* Work item A *
Answer these from the account of Zoë's adoption:
(i) How many Miniature Schnauzers did Schnauzer Friends of SA rescue from the puppy mill in Ermelo?
(ii) Which behavior category was Zoë assigned?
(iii) How old was Zoë?
* Work item B *
Copy word for word the passage of the account of Zoë's adoption between "A category three" and "category 3 doggie.", inclusive.

* Document extract *
____________
Written by Elizna Fourie and professional photography by Emma O’Brien
Zoë is one of over 100 Miniature Schnauzers rescued by Schnauzer Friends of SA from an infamous puppy mill in Ermelo, and we are the lucky people to give her a first and forever home.
A category three dog
On adoption day, it was not really love at first sight, more like, “OK, what about this little one?” No one seemed interested in her amongst the 24 other Miniature Schnauzers, and she kept hiding behind the doggie houses. The dogs were all assessed by a dog behaviourist beforehand and given a rating according to the state they were in. Category 3 is reserved for the very traumatised, scared, and battered dogs needing special care, and which might take very long to rehabilitate, if ever. Zoë is a category 3 doggie.
She was literally a wreck, sitting in a sorry state with her head drawn into her stomach, trying to be as small as possible so that no human would notice her. These doggies were mentally abused and are utterly fearful of any human interaction. They were kept in cages all their lives, their only purpose to have babies over and over again, and were denied human contact for as long as they have been on this earth. Zoë was five years old.
____________
* Excerpted data *

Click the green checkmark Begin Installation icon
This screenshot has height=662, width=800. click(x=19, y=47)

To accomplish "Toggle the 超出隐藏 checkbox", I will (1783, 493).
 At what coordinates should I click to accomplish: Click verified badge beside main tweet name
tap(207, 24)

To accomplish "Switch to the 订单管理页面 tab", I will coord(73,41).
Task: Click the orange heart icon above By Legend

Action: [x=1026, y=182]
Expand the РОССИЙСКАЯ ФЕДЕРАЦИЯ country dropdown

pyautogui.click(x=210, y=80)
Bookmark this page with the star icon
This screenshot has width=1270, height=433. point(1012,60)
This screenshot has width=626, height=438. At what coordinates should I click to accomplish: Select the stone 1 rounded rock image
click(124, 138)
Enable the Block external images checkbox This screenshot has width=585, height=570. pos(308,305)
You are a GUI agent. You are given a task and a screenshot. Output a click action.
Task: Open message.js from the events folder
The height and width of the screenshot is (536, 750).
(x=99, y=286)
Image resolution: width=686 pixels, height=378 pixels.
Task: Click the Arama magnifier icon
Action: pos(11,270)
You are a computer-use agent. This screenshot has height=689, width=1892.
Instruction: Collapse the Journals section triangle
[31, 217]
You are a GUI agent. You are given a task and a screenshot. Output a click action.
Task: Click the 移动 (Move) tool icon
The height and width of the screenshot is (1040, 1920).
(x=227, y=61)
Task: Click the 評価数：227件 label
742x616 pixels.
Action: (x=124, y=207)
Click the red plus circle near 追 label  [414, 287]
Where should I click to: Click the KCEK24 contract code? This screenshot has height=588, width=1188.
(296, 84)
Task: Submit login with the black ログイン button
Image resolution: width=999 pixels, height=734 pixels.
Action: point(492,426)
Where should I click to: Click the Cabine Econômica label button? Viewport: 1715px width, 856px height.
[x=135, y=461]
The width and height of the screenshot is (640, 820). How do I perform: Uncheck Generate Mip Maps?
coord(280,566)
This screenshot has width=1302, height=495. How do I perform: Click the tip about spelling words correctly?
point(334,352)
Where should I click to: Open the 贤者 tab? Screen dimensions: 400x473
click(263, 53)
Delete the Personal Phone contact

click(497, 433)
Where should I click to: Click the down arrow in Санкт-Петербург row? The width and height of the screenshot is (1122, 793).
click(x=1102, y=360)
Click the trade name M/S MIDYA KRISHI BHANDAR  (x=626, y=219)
____________
* Solution A *
(i) Over 100
(ii) Category 3
(iii) Five years old

* Solution B *
A category three dog
On adoption day, it was not really love at first sight, more like, “OK, what about this little one?” No one seemed interested in her amongst the 24 other Miniature Schnauzers, and she kept hiding behind the doggie houses. The dogs were all assessed by a dog behaviourist beforehand and given a rating according to the state they were in. Category 3 is reserved for the very traumatised, scared, and battered dogs needing special care, and which might take very long to rehabilitate, if ever. Zoë is a category 3 doggie.